Some other potentially objectionable facets of this argument - beyond the comparison between slaves and tractors - include Berry's lament on the divorce of sexuality from childbearing marriages, which he says has destroyed the fabric of community and devalued the sacred act of sex. Pretty heteronormative, and also fairly biologically determinist, which is interesting, because his call for technological limitation is kind of anti-evolutionary. If you think that humans should be fulfilling the family structures their biology "demands" of them, then you also have to accept the human drive for technological improvement and reduction of work. A family structure that reaches beyond the boundaries of the "traditional" procreative one is a creative reimagining of biology, just like Berry's ideal farming structure would be.

All of Berry's critiques stem from the concept of human limitation, which he argues is necessary for our own health, bodily and spiritually speaking. Human limitation, which might involve limiting technology used (a la the Amish) or production itself (a la all previous versions of agriculture before the Green Revolution) is, of course, not a particularly popular concept, with the dominant visions of technocratic elites focused on the "way forward". Because of this, Berry visualizes himself on the "margins" of contemporary agriculture, and maybe also contemporary society, but says that the "margins" are a totally necessary and fruitful contributor to societal planning. (Once again, I wonder why he can't, then, get with the idea of marginal families or family units.)

Reception:
I believe my colleague Lisa Powell will be sending me her paper on the reception of this book, so that I can put more in this section. From what I remember of her work, it seemed that Unsettling was the catalyst of a new small-farming movement, and that many new organic/small/local farmers could trace their "awakening" to this book (or, at least, that was her thesis - but then the paper explored the difficulty of pinpointing the origins of a movement or following the influence of a text through said movement - see, for example, Abbey's Monkeywrench Gang and ELF...) More to come on that.

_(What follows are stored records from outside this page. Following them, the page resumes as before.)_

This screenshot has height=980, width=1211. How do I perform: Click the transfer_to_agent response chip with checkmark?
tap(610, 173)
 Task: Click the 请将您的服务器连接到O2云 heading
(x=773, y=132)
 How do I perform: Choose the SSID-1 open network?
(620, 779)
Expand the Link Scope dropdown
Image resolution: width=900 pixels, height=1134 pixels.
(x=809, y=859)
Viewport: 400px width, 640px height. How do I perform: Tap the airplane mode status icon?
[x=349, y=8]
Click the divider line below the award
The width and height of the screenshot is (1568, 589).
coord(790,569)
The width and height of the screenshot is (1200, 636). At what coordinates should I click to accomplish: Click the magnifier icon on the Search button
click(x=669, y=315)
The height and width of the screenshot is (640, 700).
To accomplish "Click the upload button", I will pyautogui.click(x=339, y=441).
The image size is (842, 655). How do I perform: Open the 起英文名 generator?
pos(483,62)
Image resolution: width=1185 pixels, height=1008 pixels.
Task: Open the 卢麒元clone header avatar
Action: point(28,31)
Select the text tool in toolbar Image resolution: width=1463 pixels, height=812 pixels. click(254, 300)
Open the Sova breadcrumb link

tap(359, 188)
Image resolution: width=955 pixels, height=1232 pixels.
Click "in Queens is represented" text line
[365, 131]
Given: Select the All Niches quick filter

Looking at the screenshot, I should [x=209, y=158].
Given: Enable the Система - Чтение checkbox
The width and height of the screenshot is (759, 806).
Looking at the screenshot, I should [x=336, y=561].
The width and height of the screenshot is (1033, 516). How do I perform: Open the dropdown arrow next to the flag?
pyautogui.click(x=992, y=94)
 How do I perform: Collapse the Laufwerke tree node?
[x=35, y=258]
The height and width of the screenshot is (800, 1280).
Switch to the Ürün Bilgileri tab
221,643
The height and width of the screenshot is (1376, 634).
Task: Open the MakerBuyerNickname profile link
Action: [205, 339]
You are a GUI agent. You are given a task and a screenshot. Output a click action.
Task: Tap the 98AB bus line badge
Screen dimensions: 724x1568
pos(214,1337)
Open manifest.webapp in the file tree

I found this picture of Wendell Berry attached to a fascinating document: a 1976 debate published on NASA's website, in which Berry responded to a contest held for students to plan space settlement colonies. There's a long debate between him and one of the responsible adults. Sample of Berry: "I think you have wandered into a trap - one that is crowded with so many glamorous captives that you think it is some kind of escape. The trap is that a technological 'solution' on the scale of this one is bound to create a whole set of new problems, ramifying ahead of foresight." (See also Markley's Dying Planet on the anti-environmentalism of space colonization.)

Things to follow up on:
The 1914 Smith-Lever act created the cooperative extension service. Was there a childhood education component at that point?